Hinter dem Regal mit der Schokolade stand es, das Mädchen, als es erstarrte und sich genau auf den Klang konzentrierte:

„Kling, klock, kling, klock.“

Die Geräusche hatten einen geringen Abstand von wenigen Sekunden. Sie waren so weit auseinander, wie es Tritte sind. Schritte, die sich näherten. Das, so war dem Mädchen klar, konnte sie daran erkennen, dass die Töne immer lauter wurden. Sie nahm unbewusst die Richtung aus. Es schien vom Eingangsbereich des Lebensmittelgeschäftes zu kommen. Wie war das möglich? Es waren doch jede Menge Leute hier! Sah das denn niemand! Aber wo sind sie hin, die vielen Einkäuferinnen? Keine scheint Schokolade zu erwerben. Ihre Mutter hatte ihr aufgetragen, Tomaten zu kaufen. Sie hatte sie in einem Gemüsesäckchen in der linken Hand. Diese zitterte.

„Kling, klock, ...“

Immer näher kam sie, die Bedrohung. Das Mädchen hatte böswillige Visage vor ihrem geistigen Auge. Ein Clown kam darin vor, der eine mit Tomatensaft und Blut verschmierte Fratze verzerrte. Die Kürbisse vom Halloweentag schienen lebendig zu sein. Ihr verstorbener Urgrossvater fiel ihr ebenfalls in diesem Moment ein. Wie er kurz vor seinem Tod abscheulich ausgesehen hatte, als danach, nachdem die Bestatterin ihm sein bleiches, faltiges Gesicht geschminkt hatte, ihm die Sehwerkzeuge geschlossen hatte, die vorher diese starren, hellblauen Augen zeigten, welche sie bedrohlich angestarrt hatten.

 

Wie sie ihr Verhalten anpassen sollte, hatte sie sich in dem Moment gefragt, als sie die Bilder von ihrem Gehirn mit einem Kopfschütteln verbannte. Sie hörte auf zu atmen. So endete das Kitzeln der losen Haare, die durch den, mit Plastikpartikeln durchzogenen Haarbalsam unbändig ihr Gesicht umrahmten, obwohl sie mit einem braunen Band, das sich farblich kaum von ihrem Kopf abhob, zusammengebunden waren. Ohne Luft zu holen, könnte sie seine Schritte besser lokalisieren, so kombinierte sie ihre rasenden Gedanken.

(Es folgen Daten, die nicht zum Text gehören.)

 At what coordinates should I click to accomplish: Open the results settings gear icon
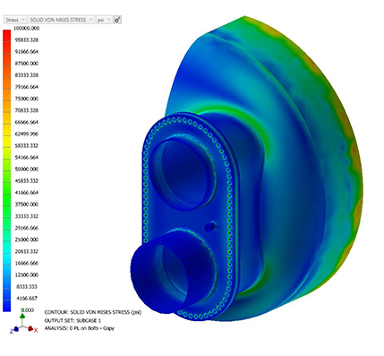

Was hatte sie bloss zwischen diesen Süssigkeitenregalen zu suchen? Sie hatte doch nur Tomaten holen sollen. Diese waren fast immer beim Ein- und Ausgang deponiert, weshalb der Gang zur Schokoware unnötig gewesen war. Die Werbung war es gewesen. Oder, um einer Art von vollständiger Wahrheit näher zu kommen, vielmehr die Tatsache, dass sie ständig vom Marketing von allen Seiten zugehämmert worden war. Wurde. Wird. Immerzu. Pausenlos. Welchen Grund könnte es sonst geben, dass sie ohne Hunger zu Regalen gegangen wäre, die Lebensmittel enthielten, die dieser Bezeichnung nicht wert waren. Wenn das Verbot von Nahrungsmitteln mit dem verbunden wäre, welche Abhängigkeit sie verursachten, so wäre das reine, aus Rüben, oder Halmen extrahierte Kohlehydrat auf der, zu verbannenden Liste für Essbares. Zucker und die vielfältigen Produkte, die damit erzeugt wurden, welche dem einzigen Zweck dienten die Taschen der Grosskonzerne, wie Unilever, oder Nestlé auszustopfen, würde es schon bald nicht mehr in der Fülle geben. Das hatte sie gestern am Abend aufgeschnappt, als sich ihre Eltern mutlos über die neue Situation unterhielten. Weil es aber geheissen hatte, sie müssten ab jetzt sparsam sein, hatte sie ein beschissenes Gewissen dabei, überhaupt in Erwägung zu ziehen, sich doch noch irgendetwas von diesen Regalen zu holen.

 

Nun wurde sie aber abgelenkt. Diese Geräusche zogen den Moment hin. Vor allem deshalb, weil sie normalerweise von nicht Hörbaren begleitet wurden. Nur dieses „Kling-klock“ war zu hören. Sie sah im hinteren Teil des Geschäftes die Fleisch-Wursttheke. Keine Menschenseele da. Keine Verkäuferin, keine Kundin. Das sah letzthin anders aus. Das vertraute Stimmengewirr, der Radio des Lebensmittelfrenchicers, das einem den letzten Stups gab, um doch Dinge zu kaufen, die niemand brauchte, indem es einem mit ihren „ach-so-unwiederstehlichen“ Rabatten bombardierte.

 

Sie drehte sich hastig um, als ihr klar wurde, dass da vieles nicht stimmte. Ob es mit dieser neuen Situation zu tun hatte, die ihrer Mutter mit ihrem Vater so Angst einflösste? Was wenn da ein Monster auf sie zukam? Obwohl es diese offenbar nicht gab, wie ihre grosse Schwester ihr Mal klar zu machen gedachte. Weniger trostreich fand sie ihren nächsten Gedanken: Noch niemals hatte ihre andere Tochter ihrer Mutter sie beruhigen wollen, nie sie mit Liebe überschüttet. Ihre Eifersucht hatte sie immer nur dazu getrieben, alles erfreulich zu finden, was ihrer kleinen Konkurrentin schadete. Daher hatte sie nachgeschoben, dass es wesentlich schlimmere Lebewesen auf dieser Welt geben würde als Monster. Sie seien meist in menschlicher Gestalt, würden harmlos aussehen, ja sogar besonders nett und vertrauenswürdig.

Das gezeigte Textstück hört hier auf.